Ahora que Pablo ha muerto, los buitres son claramente visibles. Han olfateado la presa y quieren llevarse del difunto lo que nunca pudieron arrebatarle en vida. Llevan días sobrevolando los escenarios de la literatura y la vida de Antoñana

Como suele ocurrir, los expertos en literatura afloran como las setas para ensalzar la figura de Pablo Antoñana. Es lo que trae la muerte. Como no soy uno de esos expertos, mi recuerdo será diferente. Tuve la suerte de tratar a Pablo, una suerte que se extendió hasta el prólogo de mi libro sobre la transición en Nafarroa. Un lujo, un gran lujo. Leer a un gran escritor es una gran cosa, pero echarse unos vinos con él por el Casco Viejo o saludarle en la Plaza de San Francisco y ver cómo te fustiga, «¡Tú también tienes perro! ¡Qué manía de acabar todas las palabras en `ico'», eso sí que es disfrutar de la oportunidad de acercarse a la persona que escribe.

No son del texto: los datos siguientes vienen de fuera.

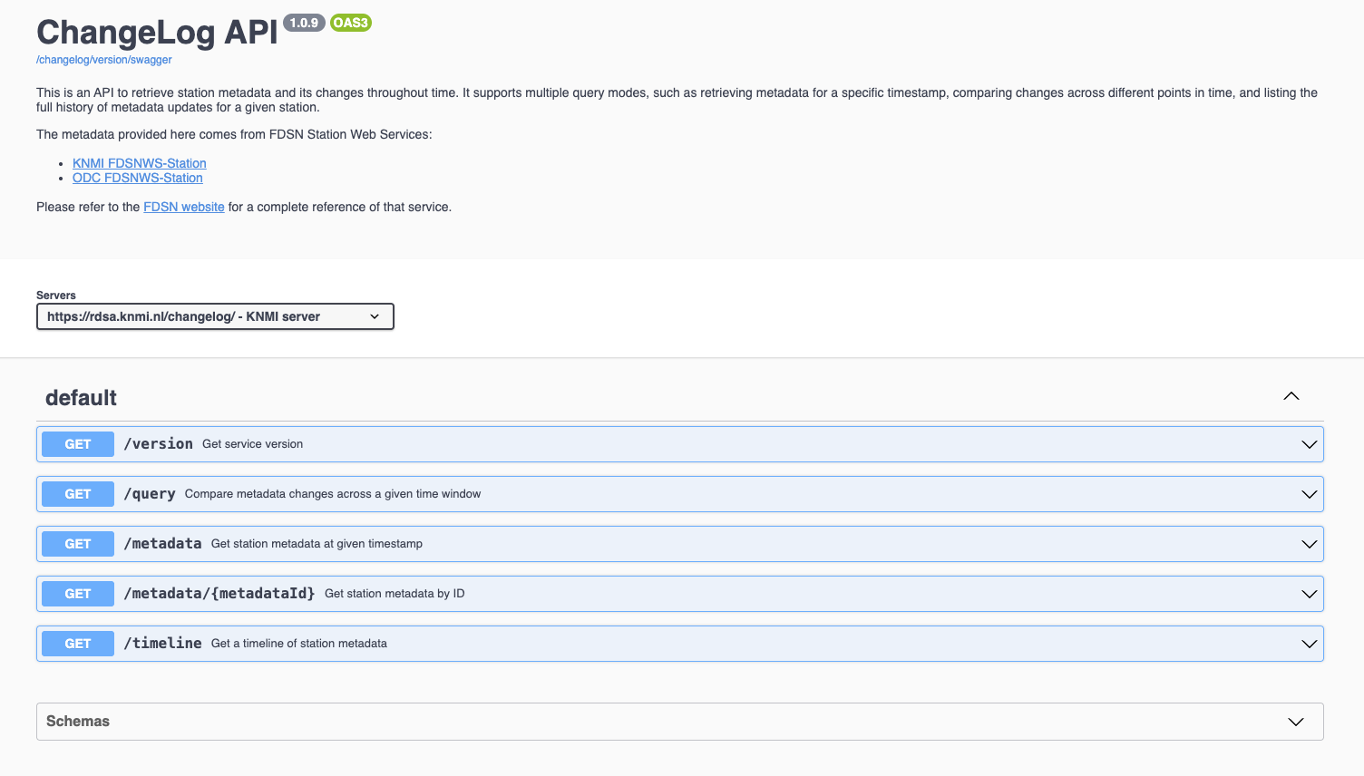Screen dimensions: 1364x776
Task: Collapse the default section
Action: (x=1291, y=396)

Y es que los libros, aunque a veces lo olvidemos, los escriben personas. Seres con defectos y virtudes, a menudo movidos por pasiones que les hacen sufrir y los convierten en bichos raros. Una de las palabras que muchos han usado estos días para referirse a Pablo ha sido «cascarrabias». En cierto modo lo era, pero hasta para eso hace falta tener gracia, y Pablo la tenía. Convirtió esa faceta en una fuente de ideas, críticas, reflexiones y latigazos. Uno sabía que hablar con él era exponerse a recibir unas cuantas descargas, pero nunca se trataba de poses ni ataques gratuitos, sino del fruto de una vida enteramente dedicada a pensar y repensar sobre el mundo que tenía alrededor.

Ahora que Pablo ha muerto, los buitres son claramente visibles. Han olfateado la presa y quieren llevarse del difunto lo que nunca pudieron arrebatarle en vida. Llevan días sobrevolando los escenarios de la literatura y la vida de Antoñana, con la intención de llevárselo todo. Acudieron al acto de despedida en el Patio de los Gigantes el pasado 19. No tardaremos en verlos disputarse cada hito de la memoria del finado.

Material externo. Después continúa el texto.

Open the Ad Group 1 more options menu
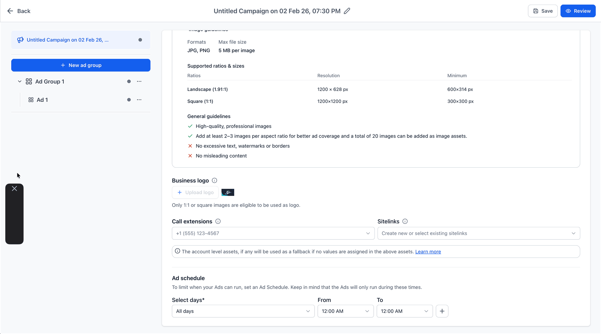This screenshot has height=334, width=601. [139, 81]
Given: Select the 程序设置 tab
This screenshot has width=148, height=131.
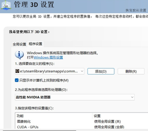Looking at the screenshot, I should [x=36, y=44].
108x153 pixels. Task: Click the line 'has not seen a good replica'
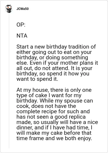pos(51,117)
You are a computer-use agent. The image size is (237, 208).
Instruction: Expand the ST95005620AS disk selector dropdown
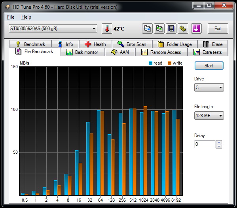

Alguno tuvo la ocasión de escuchar palabras duras en la despedida. No era agradable ver a algunas de las personas allí sentadas, si bien hay que reconocer que llevaron lo suyo y, aunque se tratara de un tremendo ejercicio de hipocresía, no deja de ser una victoria póstuma de Pablo haberlos sometido a semejante bochorno.

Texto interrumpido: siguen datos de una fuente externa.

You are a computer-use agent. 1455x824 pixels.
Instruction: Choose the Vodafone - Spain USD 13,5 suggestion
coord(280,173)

Ahora intentarán presentarnos a un Pablo crítico con todo, distante de casi todo. Es otra manera de ocultar que se trataba de una persona con ideas claras que no dudaba en expresar públicamente. Pablo -son sus propias palabras- tenía firmes convicciones. Eso queda en evidencia en sus obras, tanto en sus libros como en sus demás escritos. Hace un año fue, por ejemplo, uno de los firmantes del manifiesto en torno al quinto aniversario de la conquista de Nafarroa. «Me repugnaron siempre quienes se decían `apolíticos', como si la política fuese algo apestado, de lo que había que huir bufando como un toro», escribió.

Pablo sufría viendo la situación de nuestro país. No le gustaba lo que veía, porque sabía que se trataba de una vieja historia, dramas y tragedias de largo recorrido. Eran unas cuantas las cosas en las que no estábamos de acuerdo -yo no pretendo llevarme el ascua de su memoria a mi sardina-, pero mereció la pena conocer a Pablo. El mundo sería mejor con más cascarrabias como él, aunque de vez en cuando su bastón descargara sobre nuestras espaldas. Entre otras cosas porque ¿quién no se lo merece de vez en cuando? Milesker, Pablo!